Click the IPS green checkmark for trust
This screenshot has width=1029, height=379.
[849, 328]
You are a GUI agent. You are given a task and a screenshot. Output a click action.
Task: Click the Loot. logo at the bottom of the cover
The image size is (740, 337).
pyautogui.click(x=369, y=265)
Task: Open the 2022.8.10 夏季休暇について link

++++++++

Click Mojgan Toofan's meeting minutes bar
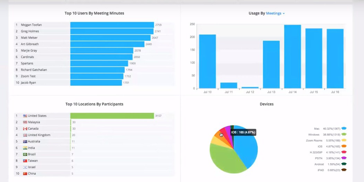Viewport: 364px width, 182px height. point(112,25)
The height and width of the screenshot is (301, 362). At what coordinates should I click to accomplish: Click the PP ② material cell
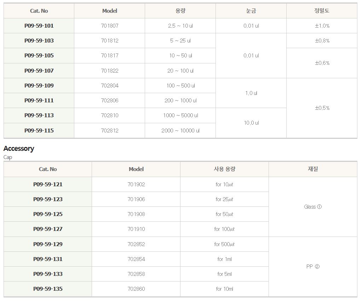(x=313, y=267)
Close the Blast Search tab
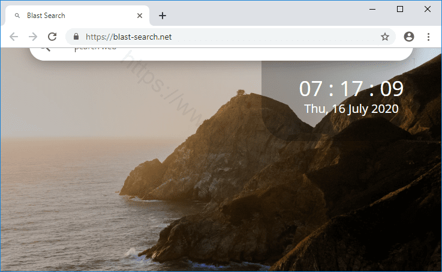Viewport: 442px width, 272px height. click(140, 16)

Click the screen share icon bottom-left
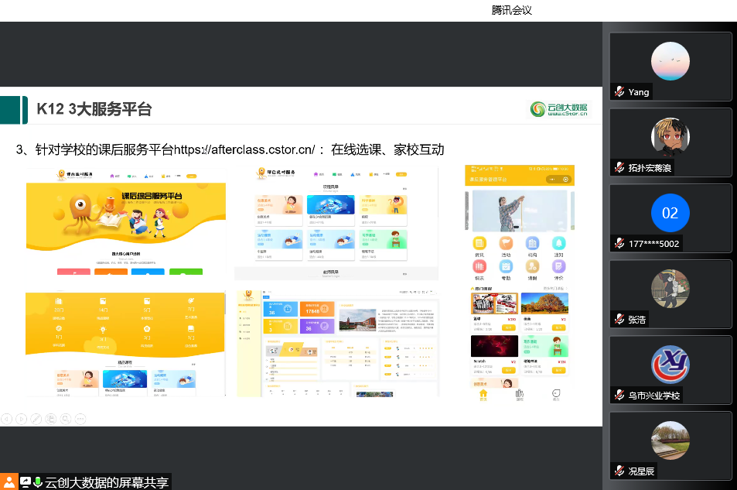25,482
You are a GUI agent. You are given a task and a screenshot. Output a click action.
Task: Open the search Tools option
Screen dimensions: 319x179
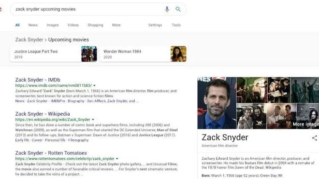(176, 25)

++++++++

> _WORK TO COMPLETE_
Copy out each line of the entries above that holds "Open".

> _ANSWER BOX_
Task: Open the 2022.8.10 夏季休暇について link
Task: Open the search Tools option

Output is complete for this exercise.